Problem to solve:
Give a count of the lines below that have the string "agent" in them, with no other words.
= = =
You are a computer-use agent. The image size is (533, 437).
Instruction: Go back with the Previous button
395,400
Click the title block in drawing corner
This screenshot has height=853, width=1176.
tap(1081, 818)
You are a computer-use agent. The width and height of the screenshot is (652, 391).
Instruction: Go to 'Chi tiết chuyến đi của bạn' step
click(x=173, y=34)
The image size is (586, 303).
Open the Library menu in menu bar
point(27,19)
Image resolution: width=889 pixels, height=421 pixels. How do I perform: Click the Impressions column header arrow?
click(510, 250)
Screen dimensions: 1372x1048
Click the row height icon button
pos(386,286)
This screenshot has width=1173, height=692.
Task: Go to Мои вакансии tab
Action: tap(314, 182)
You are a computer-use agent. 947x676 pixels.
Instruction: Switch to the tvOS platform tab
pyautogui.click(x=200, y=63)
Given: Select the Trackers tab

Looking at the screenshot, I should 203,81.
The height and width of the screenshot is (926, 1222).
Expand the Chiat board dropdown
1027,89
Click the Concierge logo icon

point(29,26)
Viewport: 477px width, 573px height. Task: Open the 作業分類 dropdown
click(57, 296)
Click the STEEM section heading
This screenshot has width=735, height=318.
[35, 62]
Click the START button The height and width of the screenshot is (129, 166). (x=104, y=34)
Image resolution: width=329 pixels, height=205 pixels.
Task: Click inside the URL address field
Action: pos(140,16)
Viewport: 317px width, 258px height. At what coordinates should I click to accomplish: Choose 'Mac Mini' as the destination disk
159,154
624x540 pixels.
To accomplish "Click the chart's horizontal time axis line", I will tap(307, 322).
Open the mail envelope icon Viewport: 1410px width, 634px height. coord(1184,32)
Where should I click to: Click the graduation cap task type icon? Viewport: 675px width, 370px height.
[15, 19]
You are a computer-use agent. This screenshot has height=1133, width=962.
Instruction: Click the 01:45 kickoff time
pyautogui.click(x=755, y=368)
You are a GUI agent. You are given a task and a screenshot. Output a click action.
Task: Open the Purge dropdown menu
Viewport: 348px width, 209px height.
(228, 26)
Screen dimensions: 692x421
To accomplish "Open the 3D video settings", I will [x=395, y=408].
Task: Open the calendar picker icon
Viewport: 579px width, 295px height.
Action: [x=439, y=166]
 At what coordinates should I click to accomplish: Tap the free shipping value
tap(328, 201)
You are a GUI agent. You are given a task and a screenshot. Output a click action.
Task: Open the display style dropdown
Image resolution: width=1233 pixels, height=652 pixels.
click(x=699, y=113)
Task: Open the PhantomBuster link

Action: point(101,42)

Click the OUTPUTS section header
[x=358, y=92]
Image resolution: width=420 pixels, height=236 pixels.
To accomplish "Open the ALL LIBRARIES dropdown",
= = =
Response for this exercise:
6